== Provided passage ==
● ● ● ●
I love local-first data work… until I catch myself doing the same thing for the 12th time:
“I changed one model. Better rerun the whole pipeline.”
This post is a light walkthrough of a tiny project that fixes that habit using incremental models + cached DAG runs — all on your laptop with DuckDB. The example is a simplified, DuckDB-only version of the existing incremental_demo project.
We’ll do three runs:
- seed v1 → initial build
- run again unchanged → mostly skipped
- seed v2 (update + new row) → incremental merge/upsert
That’s it. No cloud. No ceremony.
The whole demo in one sentence
We seed a tiny raw.events table (from CSV), build a staging model, then build incremental facts that only process “new enough” rows based on updated_at, and apply updates based on event_id.
What’s in the mini project
There are three key pieces:
1) Two seed snapshots
v1 has 3 rows.
v2 changes event_id=2 (newer updated_at, different value) and adds event_id=4.
2) A source mapping
The project defines a source raw.events pointing at a seeded table called seed_events.
3) A few models (SQL + Python)
-
events_base(staging table) -
fct_events_sql_inline(incremental SQL, config inline) -
fct_events_sql_yaml(incremental SQL, config inproject.yml) -
fct_events_py_incremental(incremental Python model for DuckDB)
All of these exist in the exported demo.
DuckDB-only setup
The demo’s DuckDB profile is simple: it writes to a local DuckDB file.
profiles.yml (DuckDB profile)
dev_duckdb:
engine: duckdb
duckdb:
path: "{{ env('FF_DUCKDB_PATH', '.local/incremental_demo.duckdb') }}"
.env.dev_duckdb (optional convenience)
FF_DUCKDB_PATH=.local/incremental_demo.duckdb
FF_DUCKDB_SCHEMA=inc_demo_schema
The models (the fun part)
Staging: events_base
This is intentionally boring: cast timestamps, keep columns tidy.
{{ config(materialized='table') }}
select
event_id,
cast(updated_at as timestamp) as updated_at,
value
from {{ source('raw', 'events') }};
Incremental SQL (inline config): fct_events_sql_inline
This model declares:
materialized='incremental'unique_key='event_id'- watermark column:
updated_at
And on incremental runs it only selects rows newer than the max updated_at already in the target.
This assumes updated_at increases when rows change (it’s a demo; real pipelines may need late-arrival handling).
{{ config(
materialized='incremental',
unique_key='event_id',
incremental={ 'updated_at_column': 'updated_at' },
) }}
with base as (
select *
from {{ ref('events_base.ff') }}
)
select
event_id,
updated_at,
value
from base
{% if is_incremental() %}
where updated_at > (
select coalesce(max(updated_at), timestamp '1970-01-01 00:00:00')
● ● ● ●
== Collected material ==
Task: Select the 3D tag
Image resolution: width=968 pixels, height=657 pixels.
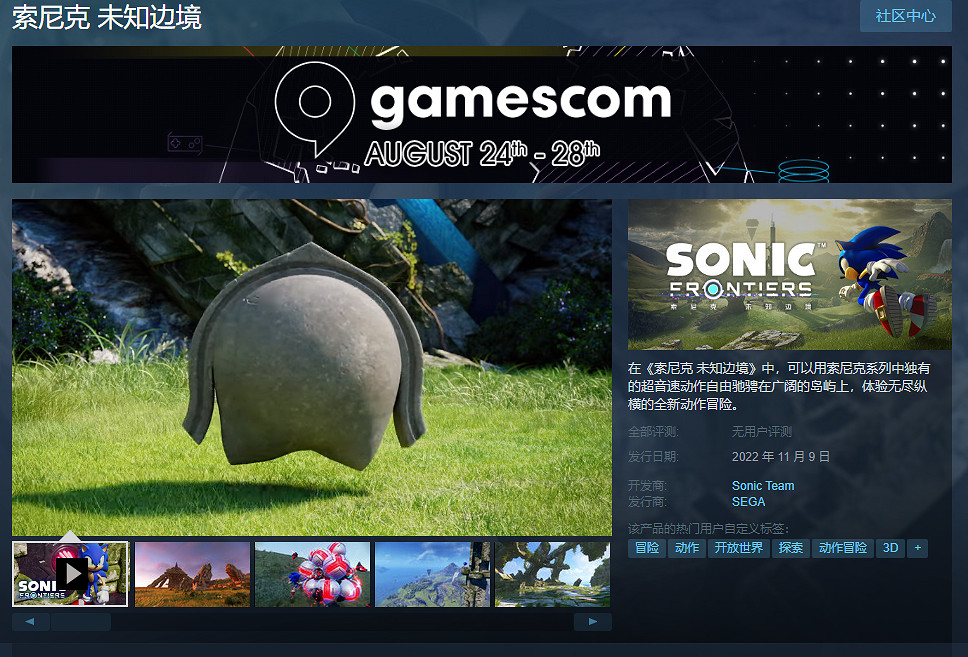Action: tap(889, 548)
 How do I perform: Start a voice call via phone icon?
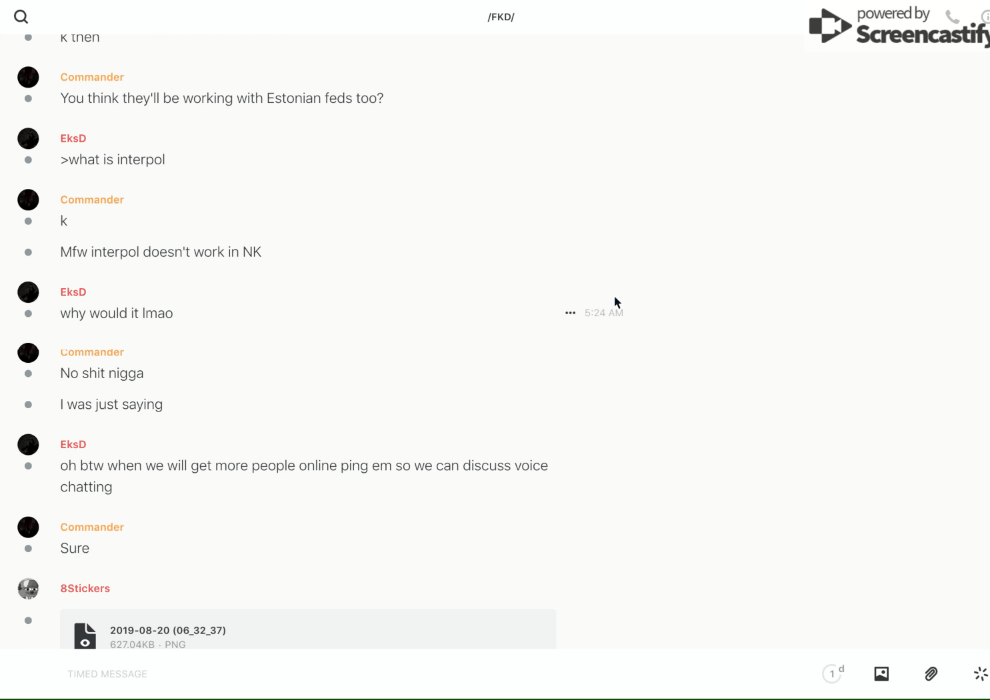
● ● ● ●
== What this exercise asks ==
1) Answer from the DuckDB incremental demo post:
(a) How many rows does the v1 seed snapshot have?
(b) Which column do the incremental models use as the watermark?
(c) What is the default path of the local DuckDB file?
2) Go on with the DuckDB incremental demo post from the point where it stops.
The listing is separate material, unrelated to the DuckDB incremental demo post.

== Responses in order ==
1)
(a) 3 rows.
(b) updated_at.
(c) .local/incremental_demo.duckdb

2)
from {{ this }}
)
{% endif %};
Incremental SQL (YAML-config style): fct_events_sql_yaml
Same idea, but the SQL file stays “clean”:
{{ config(materialized='incremental') }}
with base as (
select *
from {{ ref('events_base.ff') }}
)
select
event_id,
updated_at,
value
from base;
…and the incremental knobs live in project.yml:
models:
incremental:
fct_events_sql_yaml.ff:
unique_key: "event_id"
incremental:
enabled: true
updated_at_column: "updated_at"
Pick whichever style better suits you.
Incremental Python (DuckDB): fct_events_py_incremental
This one just adds value_x10 in pandas, and returns a delta frame. The incremental behavior (merge/upsert) is configured in project.yml for the model.
from fastflowtransform import engine_model
import pandas as pd
@engine_model(
only="duckdb",
name="fct_events_py_incremental",
deps=["events_base.ff"],
)
def build(events_df: pd.DataFrame) -> pd.DataFrame:
df = events_df.copy()
df["value_x10"] = df["value"] * 10
return df[["event_id", "updated_at", "value", "value_x10"]]
The three-run walkthrough
We’ll follow the demo’s exact “story arc”: first build, no-op build, then seed changes triggering incremental updates.
Step 0: pick a local seeds folder
The Makefile uses a local seeds dir and swaps seed_events.csv between v1 and v2.
mkdir -p .local/seeds
A tiny dataset that still proves “incremental”
This demo uses two versions of the same seed file. v2 updates one existing row and adds one new row — so you can watch an incremental model do both an upsert and an insert.
seeds/seed_events_v1.csv
event_id,updated_at,value
1,2024-01-01 00:00:00,10
2,2024-01-02 00:00:00,20
3,2024-01-03 00:00:00,30
seeds/seed_events_v2.csv
event_id,updated_at,value
1,2024-01-01 00:00:00,10
2,2024-01-05 00:00:00,999
3,2024-01-03 00:00:00,30
4,2024-01-06 00:00:00,40
After you switch from v1 → v2 and run again, you should end up with:
-
event_id=2updated (newerupdated_at,value=999) -
event_id=4inserted (brand new row)
1) First run (seed v1 → initial build)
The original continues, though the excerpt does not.